▶ Task prompt: Set out every line of the records below as a numbered list, skipping blank lines and leaving out the pictures.

▶ Excerpted records:
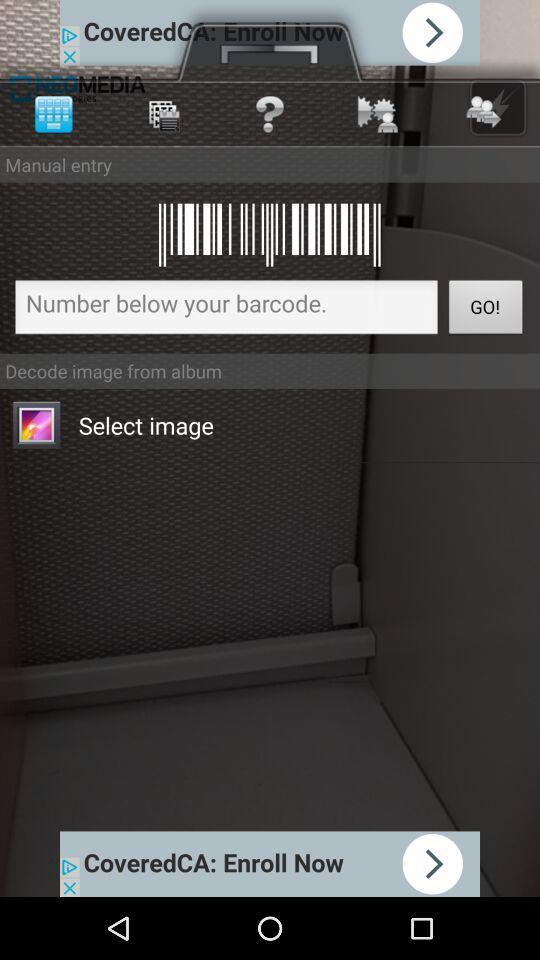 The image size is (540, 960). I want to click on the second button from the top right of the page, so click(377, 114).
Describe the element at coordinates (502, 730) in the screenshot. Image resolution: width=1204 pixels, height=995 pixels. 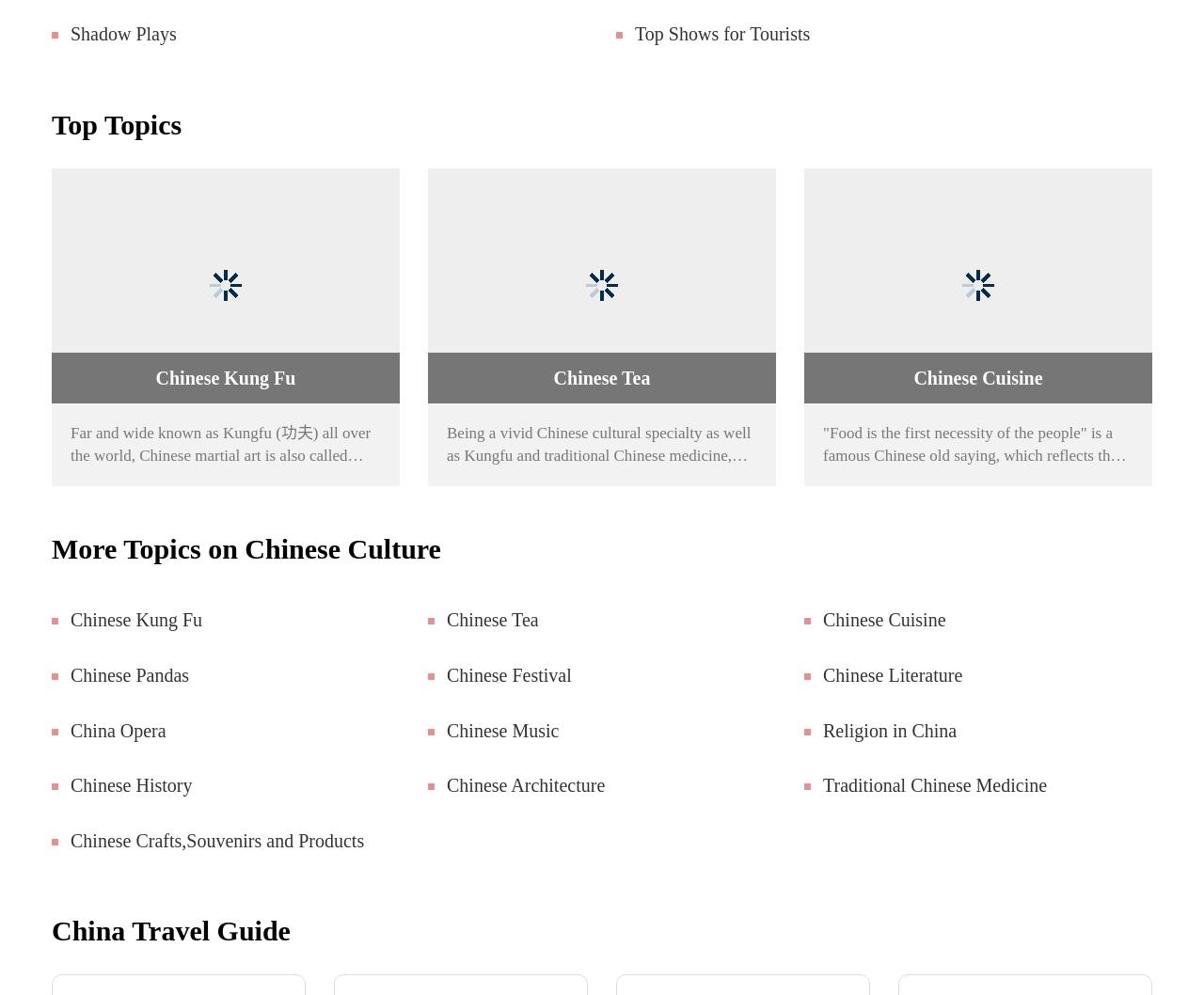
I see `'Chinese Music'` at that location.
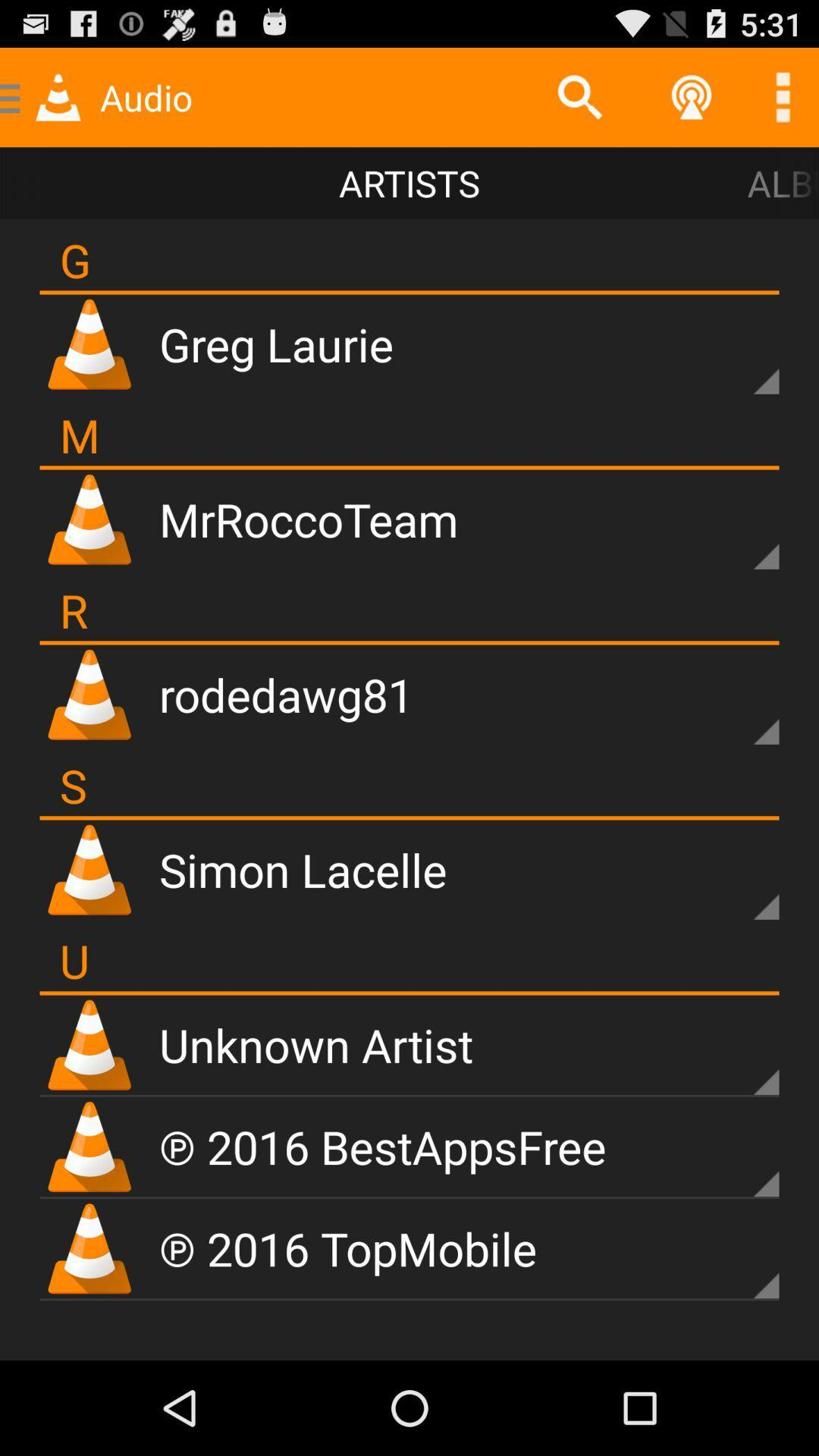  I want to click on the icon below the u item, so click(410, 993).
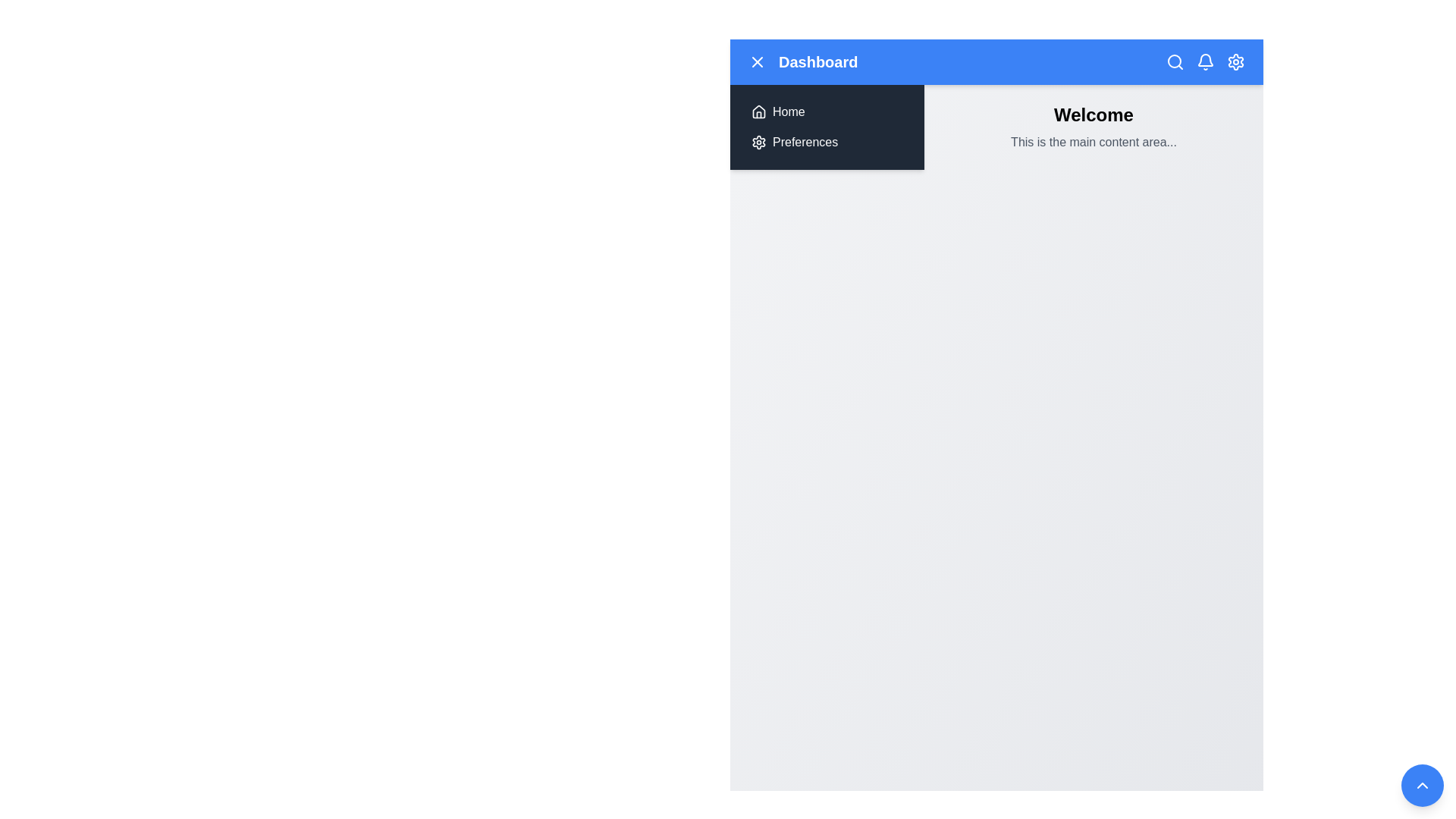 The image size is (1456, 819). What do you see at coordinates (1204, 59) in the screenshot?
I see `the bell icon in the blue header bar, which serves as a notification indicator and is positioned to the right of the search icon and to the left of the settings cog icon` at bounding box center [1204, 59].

▶ Task output:
1.  The image size is (540, 960). I want to click on the second button from the top right of the page, so click(377, 114).
2. Describe the element at coordinates (502, 730) in the screenshot. Image resolution: width=1204 pixels, height=995 pixels. 
3. I see `'Chinese Music'` at that location.
4.   I want to click on the icon below the u item, so click(410, 993).
5.  The image size is (1456, 819). What do you see at coordinates (1204, 59) in the screenshot?
6. I see `the bell icon in the blue header bar, which serves as a notification indicator and is positioned to the right of the search icon and to the left of the settings cog icon` at bounding box center [1204, 59].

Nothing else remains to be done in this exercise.